# new rom for showcase anyone?



## Eldenmisty (Aug 26, 2011)

I have a heinze 57 rom looking for something new. Any help anyone?


----------



## _josh__ (Jun 13, 2011)

What are you looking for cause there are a few around such as cm7, miui, vanilla gb, h57 gb etc. Just depends on what you want.


----------



## Eldenmisty (Aug 26, 2011)

I want something fast like what I have. Maybe a different look


----------



## _josh__ (Jun 13, 2011)

Any of the ones I listed are fast. I am quite partial to cm7 myself.


----------



## ocs111 (Jun 15, 2011)

Are there any of the new ROMs you listed available for the Showecase that does not prevent the phone from losing the 3g signal and will allow roaming? That has been the biggest problems for me.


----------



## Eldenmisty (Aug 26, 2011)

Where can I find links for them at?


----------



## richaoj (Jul 26, 2011)

the internet


----------



## Eldenmisty (Aug 26, 2011)

Really.
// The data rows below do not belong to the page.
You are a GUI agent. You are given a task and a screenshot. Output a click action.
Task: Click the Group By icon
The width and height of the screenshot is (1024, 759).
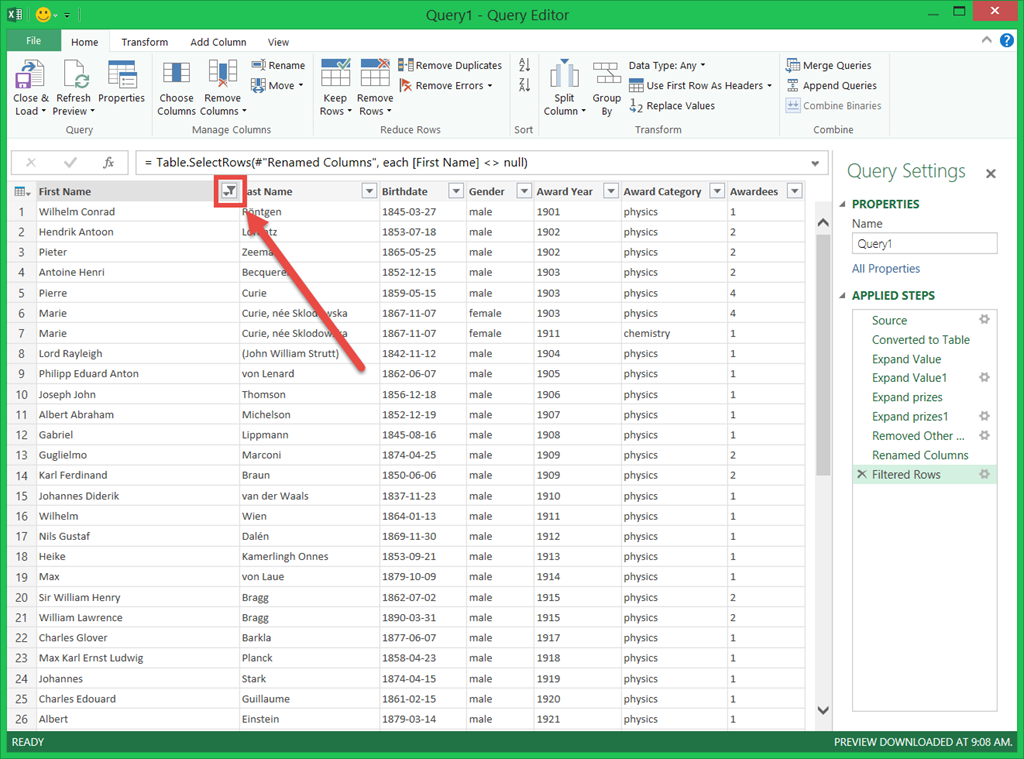606,76
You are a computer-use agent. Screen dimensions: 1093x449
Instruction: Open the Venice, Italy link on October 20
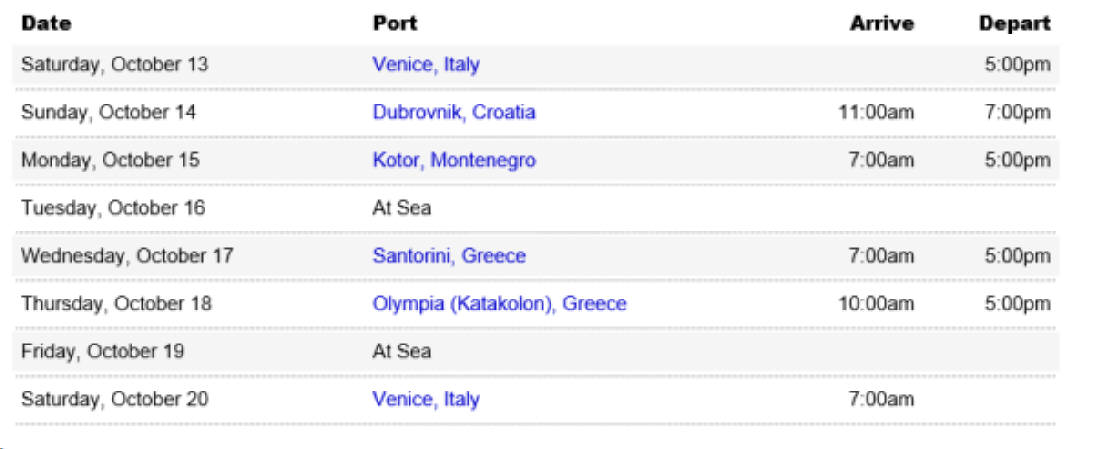point(426,399)
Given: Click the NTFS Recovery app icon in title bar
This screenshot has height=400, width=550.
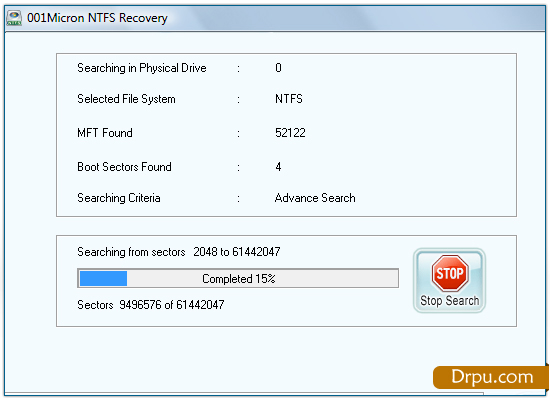Looking at the screenshot, I should click(14, 18).
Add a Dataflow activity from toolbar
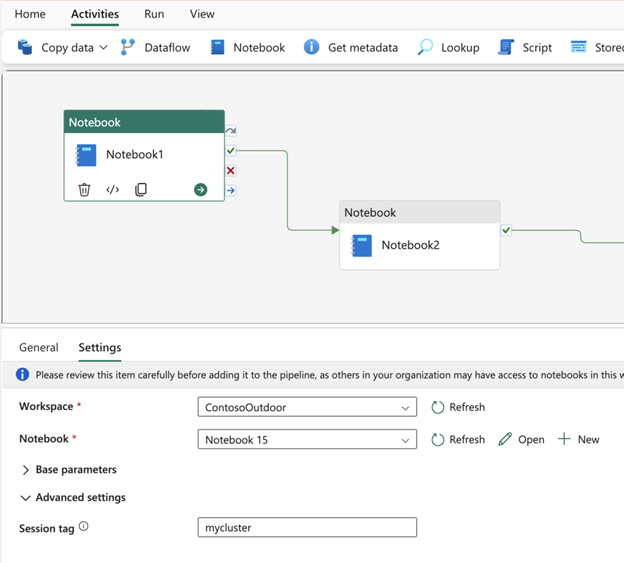The width and height of the screenshot is (624, 563). tap(155, 47)
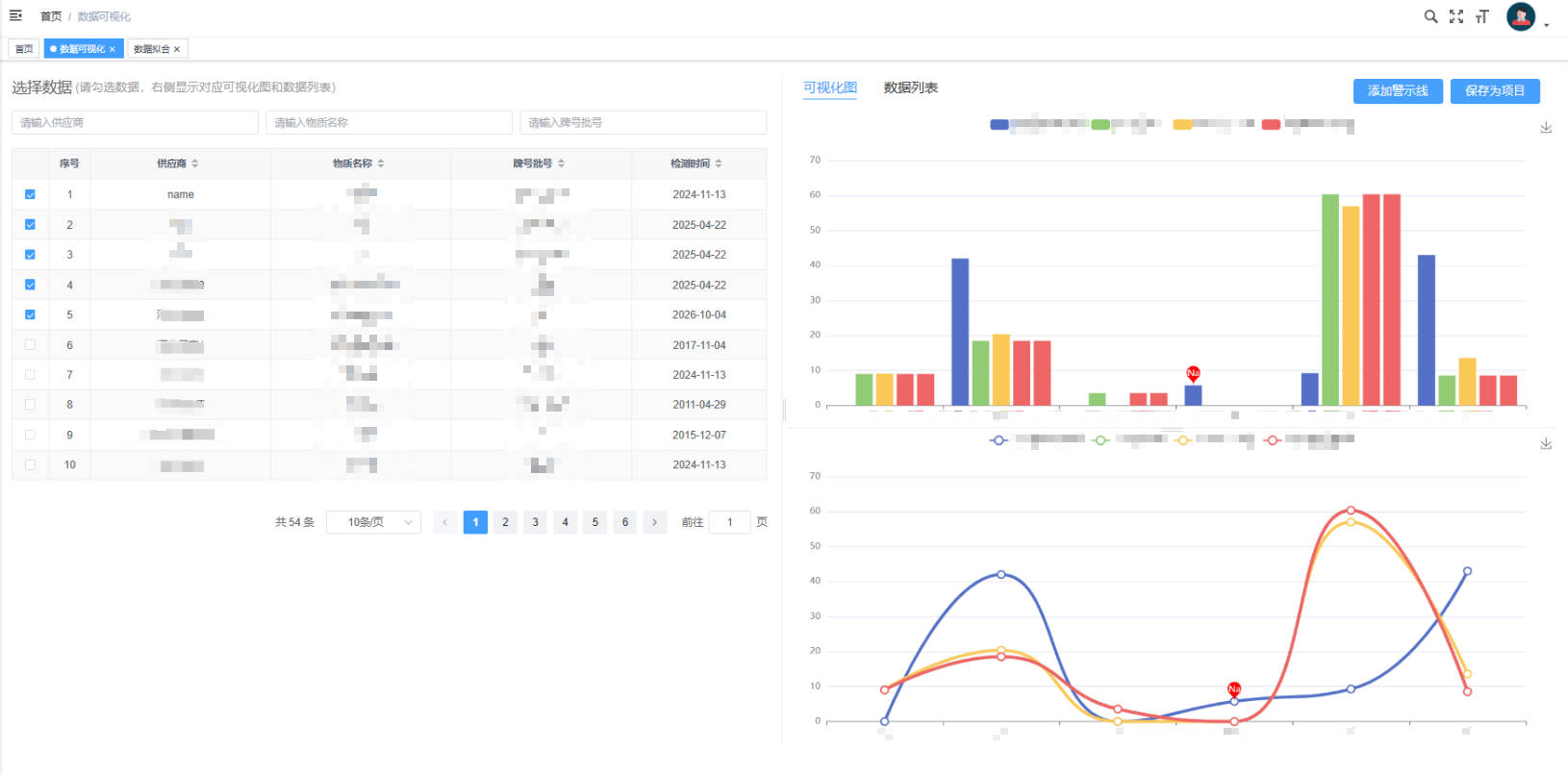The height and width of the screenshot is (775, 1568).
Task: Uncheck the checkbox for row 1
Action: point(30,194)
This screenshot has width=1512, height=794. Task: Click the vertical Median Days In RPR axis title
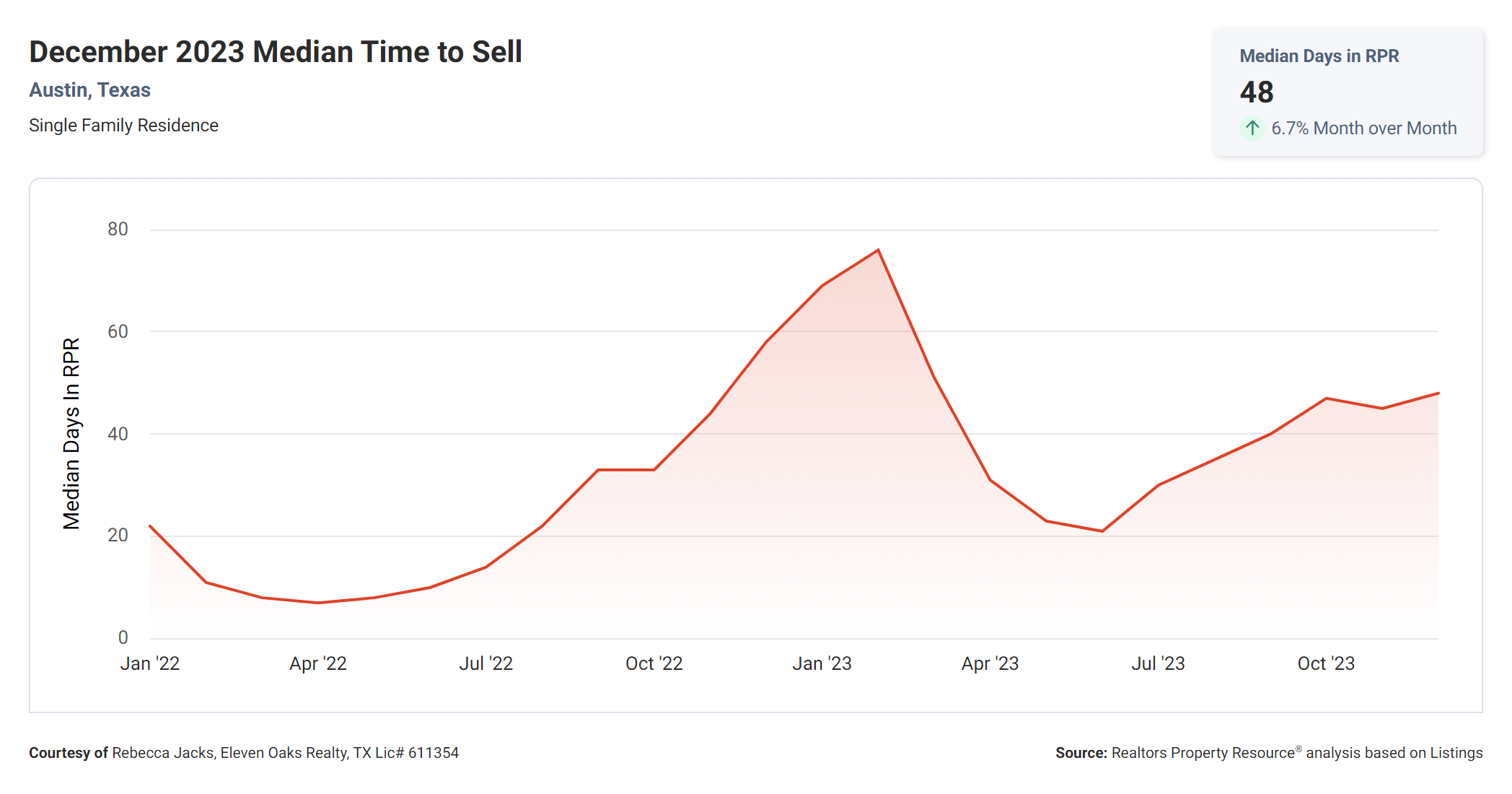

Wow. That is amazing. What is this thing u call internet. Wow. I should have thought of that


----------



## _josh__ (Jun 13, 2011)

Look through the developement section for showcase roms. Can't miss em.


----------



## djsp00kyk (Aug 27, 2011)

Limited to the Touchwiz ROMS if you want to keep full functionality including roaming. I love cm7 but I too need to roam so I am using the h57 tw rom myself.


----------



## CdMaAK (Sep 1, 2011)

I wish that the developers would add in a menu to edit data settings so we could easily fix 3g and other carrier settings. Usually it is something simple, but without being able to enter dm mode and edit with PQST we are stuck.


----------